And then…..HE APPEARED!!!

NUSRET HIMSELF….in his snug white t-shirt, gold chain, round mirrored sunglasses and a jet-black pony tail. But…he is no longer Nusret Gokce. He has become….


Maybe you’re familiar with the Youtube clips of him. If not, I’ll explain in a second.

I learned that initially he was a butcher in Istanbul. But now his sole purpose seems to be to travel from table to table, carving and slapping the house signature Mustard Marinated Grilled Rib Eye (called “THE OTTOMAN”) which, as part of his final tableside act, he very SLOWLY and SENSUALLY SALTS by letting the flakes trickle down his forearm and finally flicking a blizzard of white crystals at (but not always hitting) the Rib Eye on the table.

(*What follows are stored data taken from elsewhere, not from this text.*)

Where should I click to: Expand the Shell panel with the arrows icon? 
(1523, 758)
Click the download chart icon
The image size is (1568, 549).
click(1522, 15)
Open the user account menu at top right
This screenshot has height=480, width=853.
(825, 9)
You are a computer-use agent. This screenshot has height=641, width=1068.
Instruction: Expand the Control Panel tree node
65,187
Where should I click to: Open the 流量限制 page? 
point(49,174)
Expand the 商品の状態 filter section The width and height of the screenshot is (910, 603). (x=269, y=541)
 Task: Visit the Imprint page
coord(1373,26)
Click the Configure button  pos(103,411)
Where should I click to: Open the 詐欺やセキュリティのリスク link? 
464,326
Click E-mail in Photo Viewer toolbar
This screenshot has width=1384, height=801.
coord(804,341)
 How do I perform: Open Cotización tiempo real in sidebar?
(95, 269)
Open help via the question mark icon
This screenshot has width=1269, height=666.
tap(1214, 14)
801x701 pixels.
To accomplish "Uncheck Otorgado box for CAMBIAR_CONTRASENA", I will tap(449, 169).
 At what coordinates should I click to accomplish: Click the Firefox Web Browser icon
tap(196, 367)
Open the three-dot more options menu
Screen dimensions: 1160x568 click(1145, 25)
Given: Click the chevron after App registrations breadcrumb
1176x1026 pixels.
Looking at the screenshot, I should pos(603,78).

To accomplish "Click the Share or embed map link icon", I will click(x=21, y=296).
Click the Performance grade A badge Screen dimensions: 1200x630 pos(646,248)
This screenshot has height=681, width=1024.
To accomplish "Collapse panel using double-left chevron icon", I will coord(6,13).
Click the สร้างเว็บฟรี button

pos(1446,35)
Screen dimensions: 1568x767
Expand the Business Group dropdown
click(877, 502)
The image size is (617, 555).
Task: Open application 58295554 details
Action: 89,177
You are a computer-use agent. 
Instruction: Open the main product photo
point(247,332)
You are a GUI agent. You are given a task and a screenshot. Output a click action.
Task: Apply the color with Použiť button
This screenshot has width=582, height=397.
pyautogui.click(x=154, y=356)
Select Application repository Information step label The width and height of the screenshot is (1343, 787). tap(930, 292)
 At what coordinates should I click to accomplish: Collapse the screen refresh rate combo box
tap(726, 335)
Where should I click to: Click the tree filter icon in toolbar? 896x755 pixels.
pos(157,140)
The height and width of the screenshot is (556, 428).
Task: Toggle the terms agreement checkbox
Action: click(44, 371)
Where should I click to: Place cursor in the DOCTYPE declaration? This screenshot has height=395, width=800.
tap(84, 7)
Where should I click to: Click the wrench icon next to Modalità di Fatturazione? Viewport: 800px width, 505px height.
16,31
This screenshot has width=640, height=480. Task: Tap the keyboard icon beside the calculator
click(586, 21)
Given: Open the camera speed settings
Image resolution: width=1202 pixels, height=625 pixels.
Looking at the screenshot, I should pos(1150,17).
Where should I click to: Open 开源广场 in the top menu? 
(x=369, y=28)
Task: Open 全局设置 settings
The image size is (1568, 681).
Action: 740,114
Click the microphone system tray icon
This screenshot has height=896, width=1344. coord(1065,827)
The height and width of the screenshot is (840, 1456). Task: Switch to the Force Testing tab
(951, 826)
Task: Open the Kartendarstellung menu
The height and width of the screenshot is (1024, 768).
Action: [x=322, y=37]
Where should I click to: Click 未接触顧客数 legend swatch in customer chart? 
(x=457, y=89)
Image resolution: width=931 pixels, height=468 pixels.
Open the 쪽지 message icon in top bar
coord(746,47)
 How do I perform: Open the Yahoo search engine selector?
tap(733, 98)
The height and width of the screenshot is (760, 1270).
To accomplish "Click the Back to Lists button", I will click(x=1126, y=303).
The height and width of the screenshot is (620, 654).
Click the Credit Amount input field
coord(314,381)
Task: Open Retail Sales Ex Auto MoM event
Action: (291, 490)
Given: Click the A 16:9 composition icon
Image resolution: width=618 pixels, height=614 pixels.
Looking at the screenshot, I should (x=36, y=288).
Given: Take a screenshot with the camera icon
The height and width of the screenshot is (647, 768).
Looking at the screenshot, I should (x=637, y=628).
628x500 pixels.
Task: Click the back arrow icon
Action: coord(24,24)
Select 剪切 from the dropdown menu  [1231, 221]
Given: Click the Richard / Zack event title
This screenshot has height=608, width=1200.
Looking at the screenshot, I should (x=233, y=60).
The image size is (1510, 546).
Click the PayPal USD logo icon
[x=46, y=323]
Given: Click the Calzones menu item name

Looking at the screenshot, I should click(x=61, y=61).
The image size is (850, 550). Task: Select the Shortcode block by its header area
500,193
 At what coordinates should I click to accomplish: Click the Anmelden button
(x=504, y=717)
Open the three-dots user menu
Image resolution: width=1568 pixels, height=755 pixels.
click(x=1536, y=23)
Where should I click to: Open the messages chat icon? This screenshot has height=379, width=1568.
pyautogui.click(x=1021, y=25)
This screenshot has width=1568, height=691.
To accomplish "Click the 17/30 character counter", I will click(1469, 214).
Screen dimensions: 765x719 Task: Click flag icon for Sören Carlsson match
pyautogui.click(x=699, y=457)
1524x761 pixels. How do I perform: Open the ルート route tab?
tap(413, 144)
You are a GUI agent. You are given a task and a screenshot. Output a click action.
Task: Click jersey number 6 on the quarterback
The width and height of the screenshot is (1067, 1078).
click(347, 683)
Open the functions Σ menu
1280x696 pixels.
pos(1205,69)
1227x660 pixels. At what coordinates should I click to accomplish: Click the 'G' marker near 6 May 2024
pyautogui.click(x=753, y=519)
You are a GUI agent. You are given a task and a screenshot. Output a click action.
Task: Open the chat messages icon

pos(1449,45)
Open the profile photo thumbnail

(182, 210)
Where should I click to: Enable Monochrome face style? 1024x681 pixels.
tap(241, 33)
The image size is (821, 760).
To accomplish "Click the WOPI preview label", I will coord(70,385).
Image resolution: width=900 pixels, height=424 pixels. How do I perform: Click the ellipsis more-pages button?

Then, without uttering a word, SALT BAE LEAVES.

SALT BAE. I got the “salt” part, but I wasn’t sure about “bae.” Well, apparently the “bae” is a slang expression for “sweetheart” or “babe.” So I guess he’s “SALT BABE.”

What can I say? This guy is absolutely “chock full” of himself. He’s a put-on. He’s an actor (and it is ALL an act). He’s a consummate showman. And he’s AMUSING AS HELL. This guy knows EXACTLY what he’s doing.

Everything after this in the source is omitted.